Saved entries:
____

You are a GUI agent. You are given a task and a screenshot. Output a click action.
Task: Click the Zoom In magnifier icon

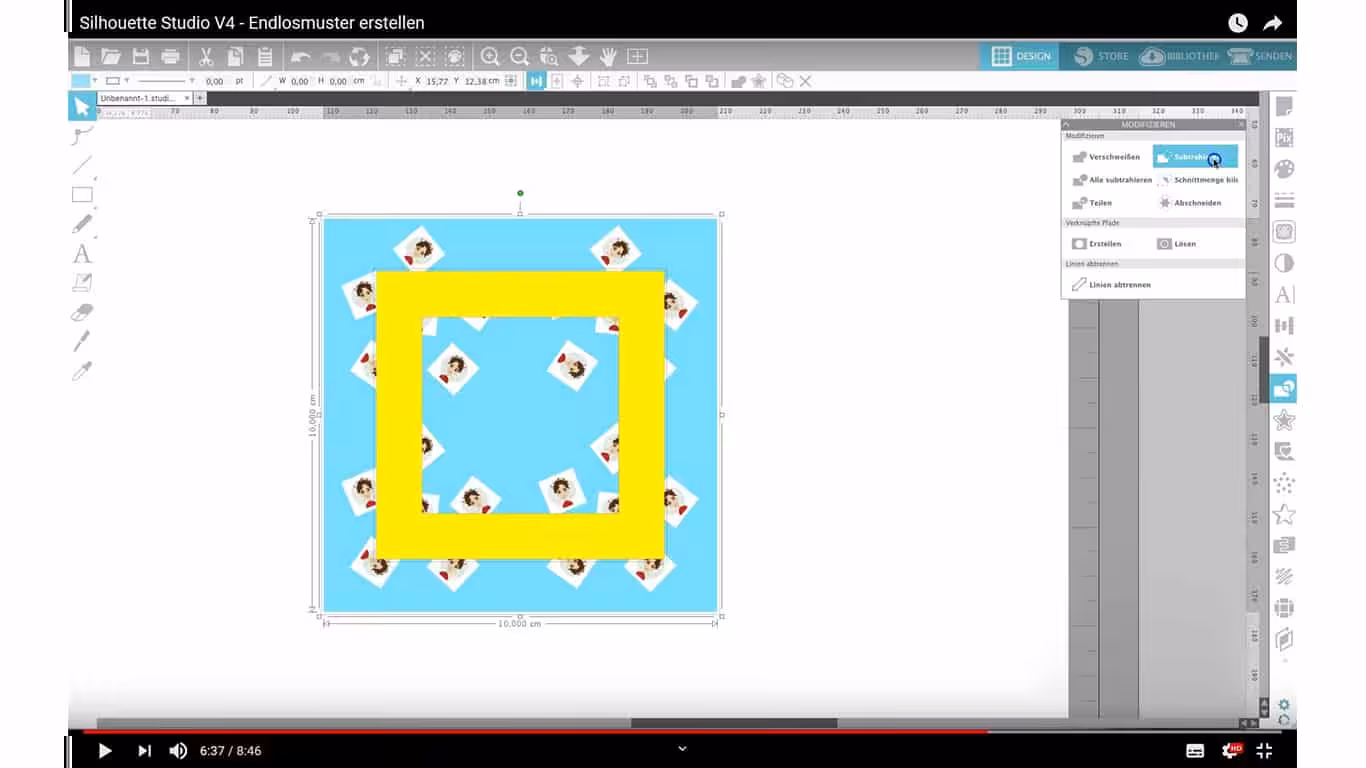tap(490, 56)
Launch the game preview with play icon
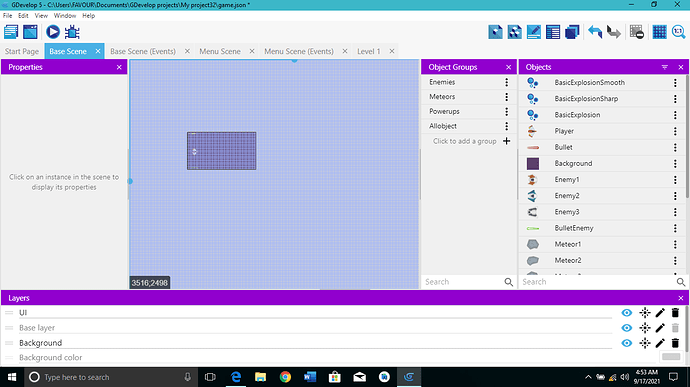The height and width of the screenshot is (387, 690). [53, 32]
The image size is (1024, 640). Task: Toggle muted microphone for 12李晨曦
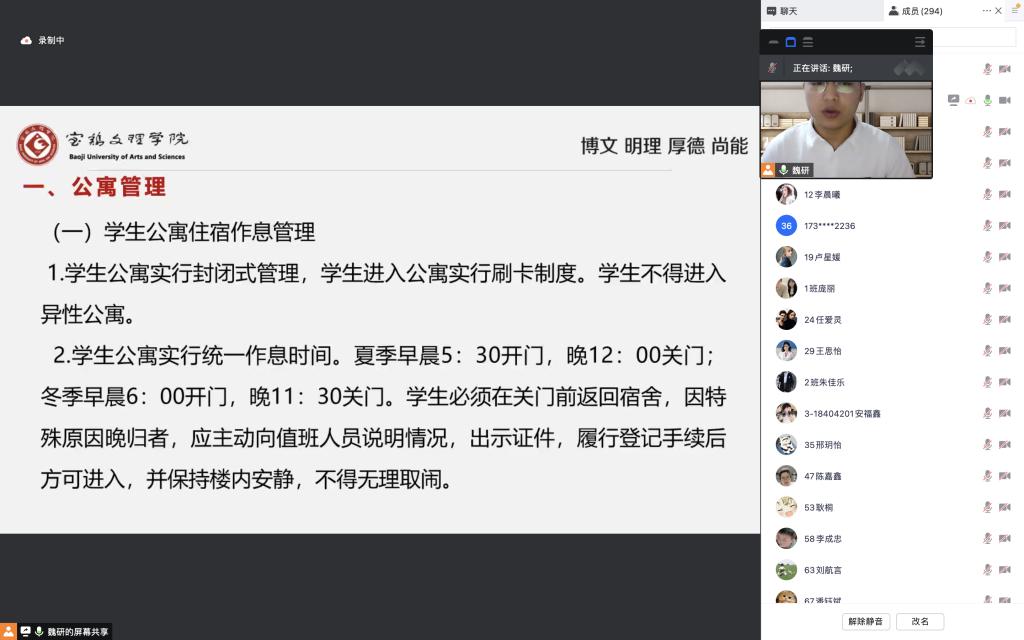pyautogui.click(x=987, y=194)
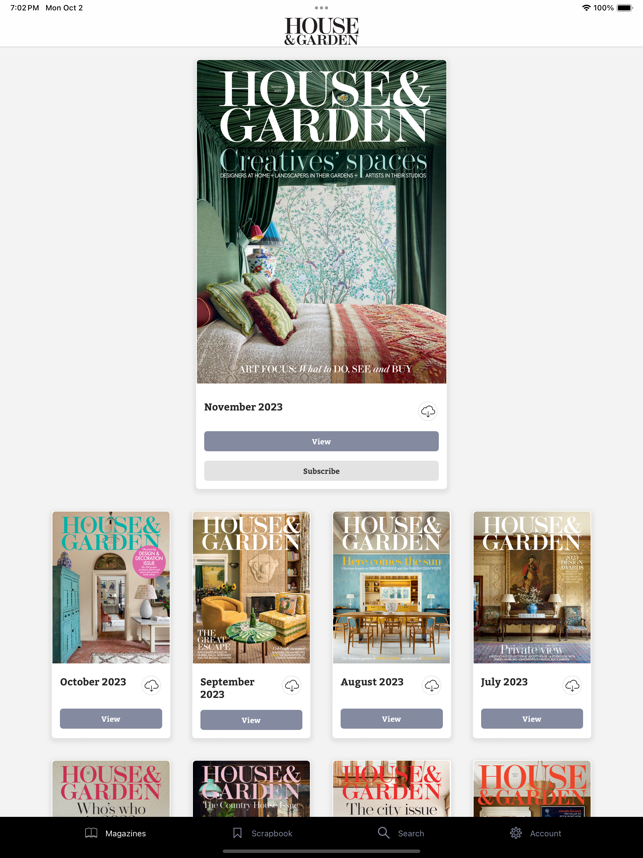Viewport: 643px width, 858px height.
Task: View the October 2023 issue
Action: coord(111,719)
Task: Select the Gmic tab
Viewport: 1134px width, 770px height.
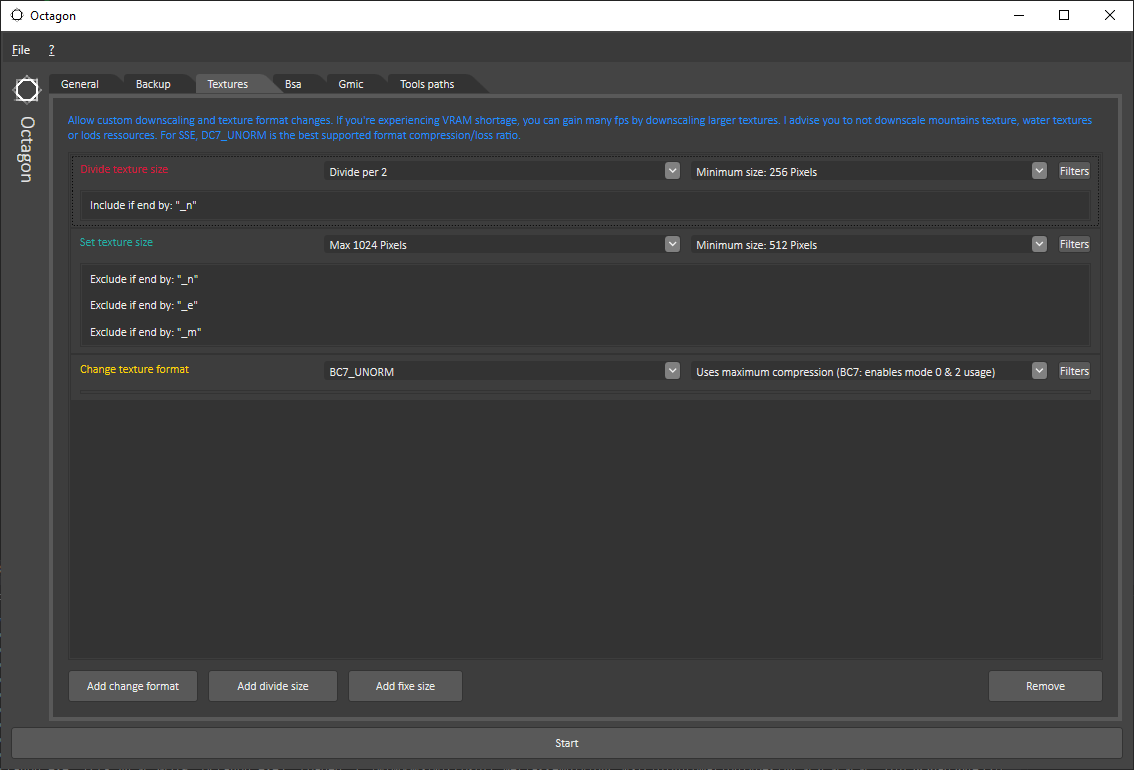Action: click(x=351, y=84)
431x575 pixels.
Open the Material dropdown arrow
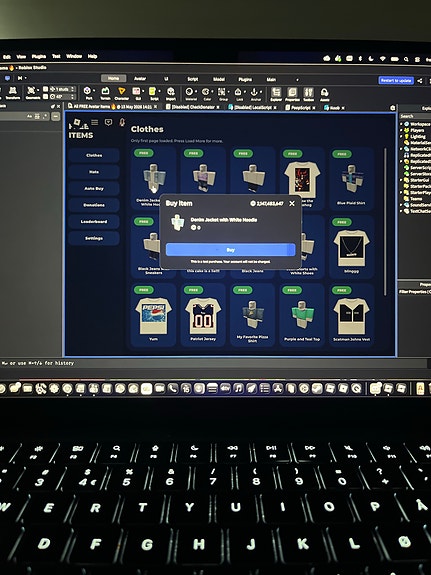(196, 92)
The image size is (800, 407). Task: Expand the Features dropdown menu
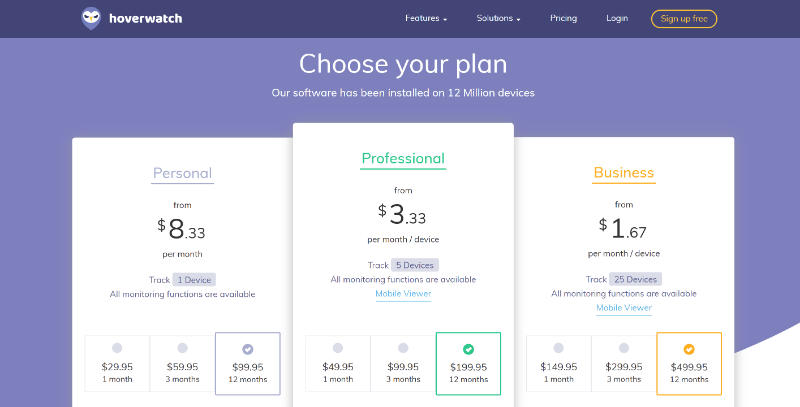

____

> [YOUR TASK] Given the records above, return the lines starting at the one that holds "Launch the game preview with play icon" and ending at the one that holds "431x575 pixels.", exactly, and nothing besides; leave every picture out.

> [REPLY TO THE EXERCISE]
Launch the game preview with play icon
The height and width of the screenshot is (387, 690). [53, 32]
The image size is (1024, 640). Task: Toggle muted microphone for 12李晨曦
pyautogui.click(x=987, y=194)
Viewport: 643px width, 858px height.
Task: View the October 2023 issue
Action: coord(111,719)
Task: Select the Gmic tab
Viewport: 1134px width, 770px height.
Action: click(x=351, y=84)
431x575 pixels.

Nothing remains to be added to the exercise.